Memories of Fire
「こんにちは、ソフィー」

 中庭から城へ入ってすぐ、クラウスの声が響く。彼は廊下の壁に寄りかかって、面白そうにソフィーを見ていた。

 こんにちは、だなんて白々しい。

「盗み聞きなんて悪趣味よ」
「ソフィーに会いに来たら、たまたま貴女が寂しいとマリー様やエルマーにご相談されていたので邪魔をしてはいけないかと思いまして」

 クラウスは飄々と言ってのける。

「貴方に会えなくて寂しいだなんて一言も言っていないわ」
「私に会えなくて寂しかったのですか?」

 クラウスの切り返しに、自分の余計な一言を自覚し、頬がカッと火照る。

 すると、クラウスはフッと笑ってソフィーに一歩近づいた。

「可愛らしい反応ですね。少しは自覚していただけたでしょうか? 貴女は私に……少なくとも、興味がある。そうでしょう?」

 クラウスはソフィーの手を引き、廊下の壁を利用して彼女を囲い込む。顔の両側に手をつかれ、至近距離で目が合うと……なぜか彼から目が逸らせなくなってしまった。
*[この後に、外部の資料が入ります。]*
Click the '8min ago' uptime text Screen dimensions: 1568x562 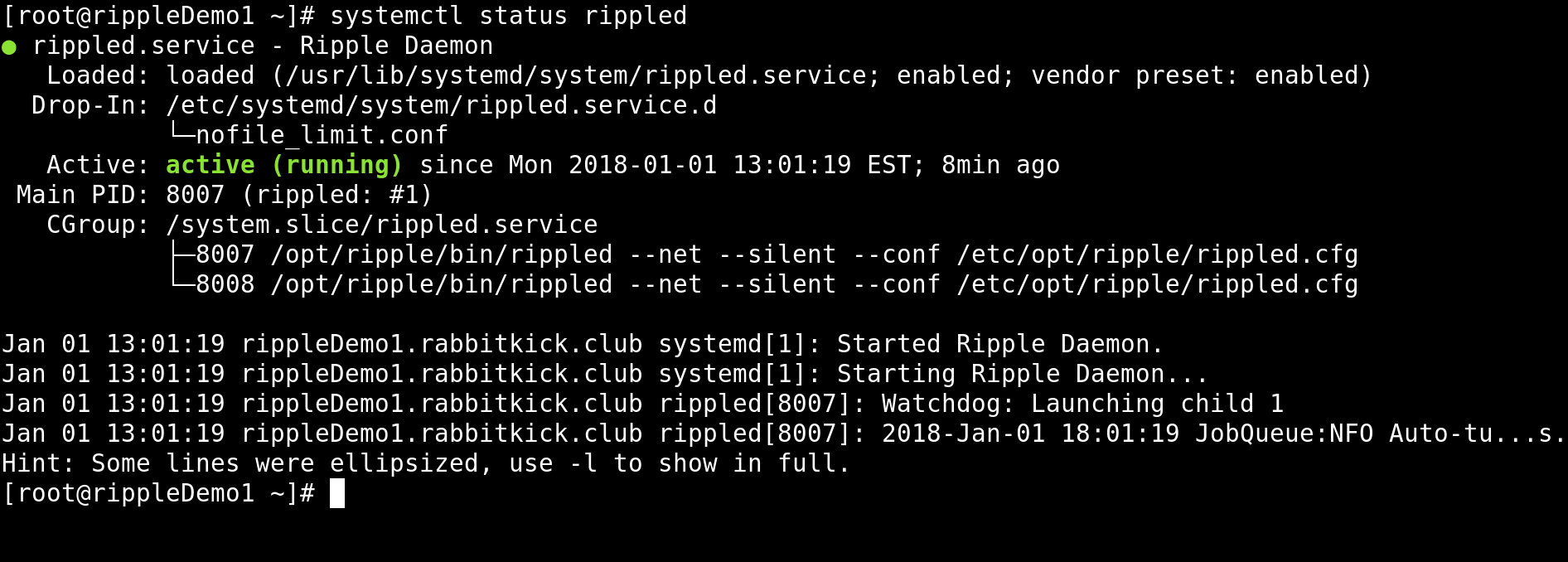pyautogui.click(x=1000, y=165)
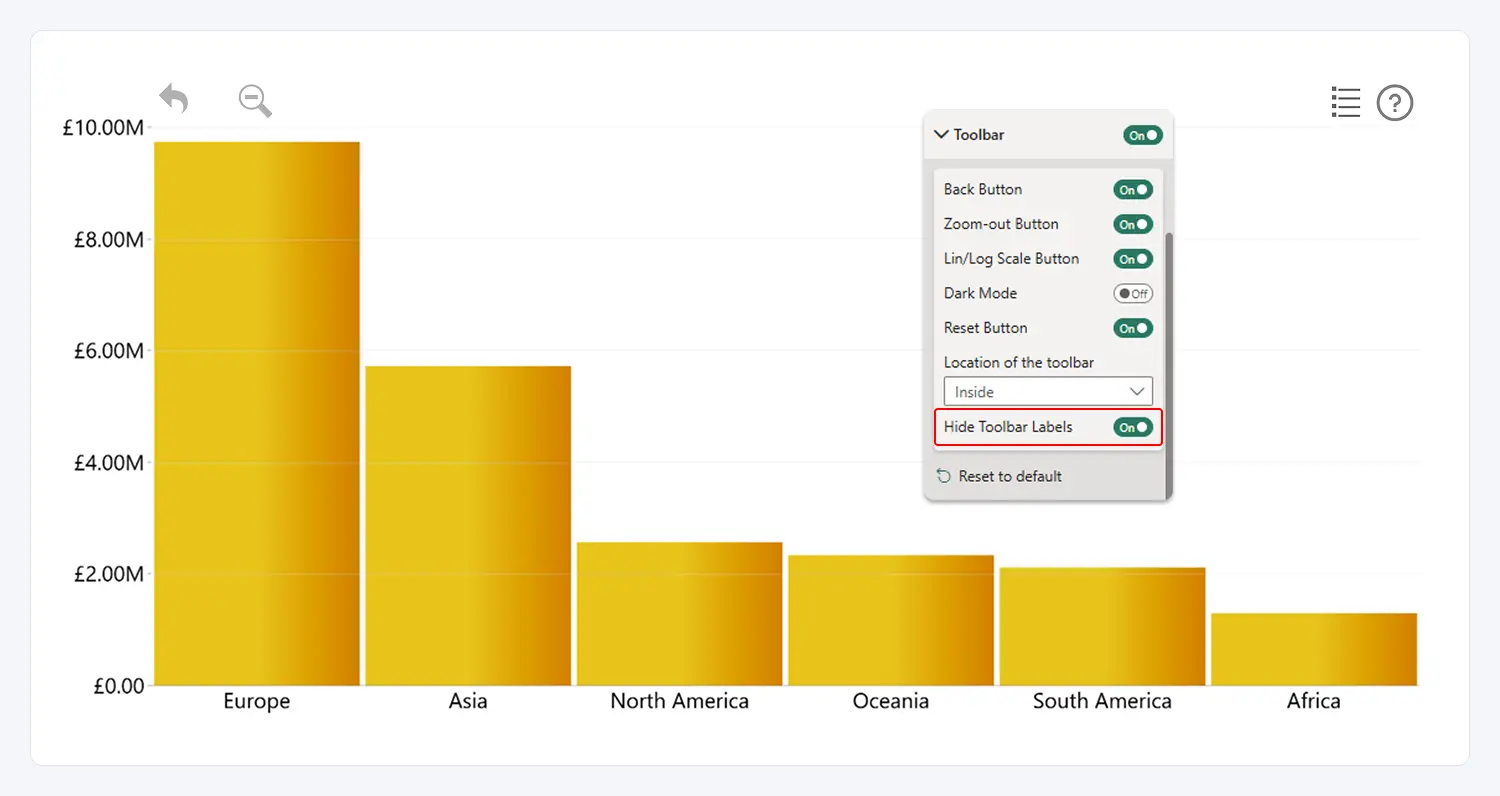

「貴女はこの一週間、私のことを気にしてくださった。突然会いに来なくなった婚約者……嫌々する政略結婚ならば、煩わしい相手がいなくなってホッとするはずでしょう? それが、私が会いに来なくて、可愛らしく怒って……。ねぇ、ソフィー。もっと強引に迫って欲しいですか?」

 ずいっと顔を近づけてくるクラウス。

 白い肌は女性も羨むのではないかと思うほど……目は細めだけれど、個々のパーツが整っていて、端正な顔立ちと言えるだろう。黒髪に黒目の彼は、寡黙で知的な印象があり、女性にもひそかに人気なのだと知っている。

 そんな彼の黒い瞳にはソフィーが映っている――そう思ったら、胸が熱くなって鼓動が速くなった。